When she quietly entered the salon and saw him standing at the window, her heart began to race. She told herself she trembled because she was scared. But years of endurance and unhappiness had taught her unflinching honesty. Along with fear, other emotions stirred. Her wariness of the marquess held none of the gagging revulsion Filey aroused.

Lord Sheene kept his back to her as he looked out into the twilight. Yet again, his isolation struck her. His physical isolation. And also his spiritual isolation. Perhaps that alone constituted his madness. So far, she’d seen little other sign of his affliction.

He spoke without turning. “Stay away from Monks and Filey. They don’t make idle threats.”

Again, that instinctive animal awareness of what happened around him. Were all madmen so attuned to their surroundings?

She wouldn’t have thought so.

A sudden memory pierced her of his intense concentration on the spindly rose bush that morning. His hands had been so deft, their very sureness breathtakingly beautiful. Her wayward heart dipped into an unsteady dance at the thought of those hands on her skin.

Grace, stop it! You’re in enough trouble as it is.

Heavens, she must regain self-control and quickly. The last thing she needed was an infatuation with her fellow captive. She hadn’t thought about a man touching her for pleasure in years. Certainly not since her marriage and the collapse of her girlish fantasies.

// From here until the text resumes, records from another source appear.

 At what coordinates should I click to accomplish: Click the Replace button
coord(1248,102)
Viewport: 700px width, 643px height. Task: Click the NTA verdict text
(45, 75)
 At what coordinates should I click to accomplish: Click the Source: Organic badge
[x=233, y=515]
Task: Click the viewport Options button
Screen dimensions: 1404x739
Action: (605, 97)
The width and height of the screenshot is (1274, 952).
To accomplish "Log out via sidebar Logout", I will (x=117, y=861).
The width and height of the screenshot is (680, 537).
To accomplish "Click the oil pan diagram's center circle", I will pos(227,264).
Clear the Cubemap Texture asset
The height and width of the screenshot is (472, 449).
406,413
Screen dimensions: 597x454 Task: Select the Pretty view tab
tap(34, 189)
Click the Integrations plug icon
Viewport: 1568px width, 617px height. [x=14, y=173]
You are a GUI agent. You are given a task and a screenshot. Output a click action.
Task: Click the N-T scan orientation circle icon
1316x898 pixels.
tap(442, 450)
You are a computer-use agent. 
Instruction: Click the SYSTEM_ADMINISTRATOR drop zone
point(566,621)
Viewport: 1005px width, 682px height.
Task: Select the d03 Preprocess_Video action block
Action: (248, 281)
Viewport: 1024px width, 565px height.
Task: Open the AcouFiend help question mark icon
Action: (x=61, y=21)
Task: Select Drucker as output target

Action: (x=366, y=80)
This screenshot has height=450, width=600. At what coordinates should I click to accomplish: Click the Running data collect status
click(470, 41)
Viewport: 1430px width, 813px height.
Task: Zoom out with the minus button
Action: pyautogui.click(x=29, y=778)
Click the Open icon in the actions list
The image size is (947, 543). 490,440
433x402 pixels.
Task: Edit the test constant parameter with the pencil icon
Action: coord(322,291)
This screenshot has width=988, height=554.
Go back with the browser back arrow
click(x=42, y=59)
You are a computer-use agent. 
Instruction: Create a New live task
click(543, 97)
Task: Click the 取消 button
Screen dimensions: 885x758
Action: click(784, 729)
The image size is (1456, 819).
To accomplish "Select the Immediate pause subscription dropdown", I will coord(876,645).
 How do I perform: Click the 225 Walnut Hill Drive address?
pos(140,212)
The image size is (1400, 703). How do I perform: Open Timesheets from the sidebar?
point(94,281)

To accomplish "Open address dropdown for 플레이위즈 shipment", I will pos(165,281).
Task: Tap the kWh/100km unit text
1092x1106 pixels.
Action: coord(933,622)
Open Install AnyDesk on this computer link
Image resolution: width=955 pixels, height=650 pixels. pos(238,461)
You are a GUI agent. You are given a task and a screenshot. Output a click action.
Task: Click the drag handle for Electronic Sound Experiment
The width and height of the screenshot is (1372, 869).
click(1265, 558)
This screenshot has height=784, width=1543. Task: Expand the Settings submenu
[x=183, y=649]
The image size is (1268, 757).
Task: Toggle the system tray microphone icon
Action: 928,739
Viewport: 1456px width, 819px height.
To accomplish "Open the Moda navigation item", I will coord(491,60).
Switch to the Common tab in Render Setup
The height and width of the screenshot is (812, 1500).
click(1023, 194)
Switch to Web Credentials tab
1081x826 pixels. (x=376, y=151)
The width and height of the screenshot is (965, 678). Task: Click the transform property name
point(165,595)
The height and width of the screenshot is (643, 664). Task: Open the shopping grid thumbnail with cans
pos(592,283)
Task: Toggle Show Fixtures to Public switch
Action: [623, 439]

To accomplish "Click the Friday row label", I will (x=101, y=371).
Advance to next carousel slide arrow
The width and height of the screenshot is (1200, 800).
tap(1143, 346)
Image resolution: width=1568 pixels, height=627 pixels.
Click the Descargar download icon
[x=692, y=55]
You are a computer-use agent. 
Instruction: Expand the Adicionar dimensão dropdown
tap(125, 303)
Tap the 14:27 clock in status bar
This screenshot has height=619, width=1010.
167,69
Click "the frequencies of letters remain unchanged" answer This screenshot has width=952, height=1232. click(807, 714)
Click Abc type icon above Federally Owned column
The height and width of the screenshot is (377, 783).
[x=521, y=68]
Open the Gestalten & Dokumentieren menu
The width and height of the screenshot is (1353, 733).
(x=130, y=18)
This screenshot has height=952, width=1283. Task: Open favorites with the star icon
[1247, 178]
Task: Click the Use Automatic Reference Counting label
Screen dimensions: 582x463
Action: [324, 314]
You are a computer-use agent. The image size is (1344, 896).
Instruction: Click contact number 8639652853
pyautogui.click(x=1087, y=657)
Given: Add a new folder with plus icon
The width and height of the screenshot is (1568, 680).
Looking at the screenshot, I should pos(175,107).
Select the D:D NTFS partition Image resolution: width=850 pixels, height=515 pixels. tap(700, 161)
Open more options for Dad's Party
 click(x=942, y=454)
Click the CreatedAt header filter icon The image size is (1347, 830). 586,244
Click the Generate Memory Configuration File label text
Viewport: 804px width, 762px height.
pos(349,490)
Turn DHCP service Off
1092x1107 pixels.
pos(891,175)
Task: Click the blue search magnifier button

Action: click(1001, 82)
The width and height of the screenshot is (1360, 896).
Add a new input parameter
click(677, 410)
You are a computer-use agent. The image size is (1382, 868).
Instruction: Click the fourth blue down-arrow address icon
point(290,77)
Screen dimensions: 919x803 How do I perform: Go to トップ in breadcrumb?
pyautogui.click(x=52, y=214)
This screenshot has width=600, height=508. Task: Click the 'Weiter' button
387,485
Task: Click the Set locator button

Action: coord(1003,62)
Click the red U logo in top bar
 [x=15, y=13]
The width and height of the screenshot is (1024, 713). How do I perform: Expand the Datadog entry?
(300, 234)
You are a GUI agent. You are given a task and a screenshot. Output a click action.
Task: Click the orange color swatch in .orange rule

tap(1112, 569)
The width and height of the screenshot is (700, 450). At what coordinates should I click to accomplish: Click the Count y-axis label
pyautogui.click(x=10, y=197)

She stepped up to stand beside him. The window faced the darkening woods. The day had been clear. Now the first stars shone in the cloudless sky. It could have been a landscape by Claude, if one didn’t know an unscaleable wall circled the trees or two homicidal devils guarded the gate to this perilous Eden.

The silence allowed her to say something she was guiltily aware she should have said earlier. “Thank you, my lord. If you hadn’t come…”

“Don’t think about it.” He focused those uncanny eyes on her. Except that after a day and a half, she noticed their strangeness less and their beauty more.

“I can’t help it.” She’d been frightened and wretched for so long, even before her abduction. But nothing matched the horror that had gripped her when Monks stared into her face and promised rape and death. Compared to that, the mad marquess was a bastion of security. The clinging ghost of today’s panic made her speak more freely than usual. “You were magnificent.”

A bleak smile tilted his generous mouth. “Hardly.”

He swung away from the window. He clearly couldn’t bear standing so close to her. Perhaps her gaudy clothing disgusted him. She hitched at her amber silk gown’s neckline but it remained as provocative as when she’d put it on upstairs. A clashing pink sash cinched it around her waist but she hadn’t been able to fix the loose bodice.

She’d turned the bedroom upside down seeking her widow’s weeds. No black bombazine, but she’d found plenty of gowns to make a cyprian blush. She lacked nothing a whore required for her trade. Slippers dyed to match the tasteless dresses. Drawers full of filmy underwear such as she’d never seen, even in her days at Marlow Hall. A coffer overflowing with cheap jewelry. Boxes of cosmetics.

She’d also found a chest of the marquess’s clothes.

There was something unbearably intimate, almost marital, in having his personal belongings under her hand. As if he could pop in at any time to select tonight’s shirt or neckcloth. She’d quickly slammed the lid down on the neatly folded attire. The idea of him making free of her bedroom wasn’t quite so easy to shut away.

After a long search, this tent of a dress was the best she’d come up with. It threatened to slide off into a slippery pile, leaving her clad in only her shift. She could just imagine how the marquess would turn his well-bred nose up at that.

Why should she care for his approval? They were strangers flung together in an impossible situation. Whether he liked her was irrelevant. Already she spent too much time thinking of him in ways she shouldn’t.

Running the farm, she’d dealt with men from dawn to dusk. Workmen, farmers, tradesmen, merchants. She was used to men. Why was she in such a flutter over this particular one?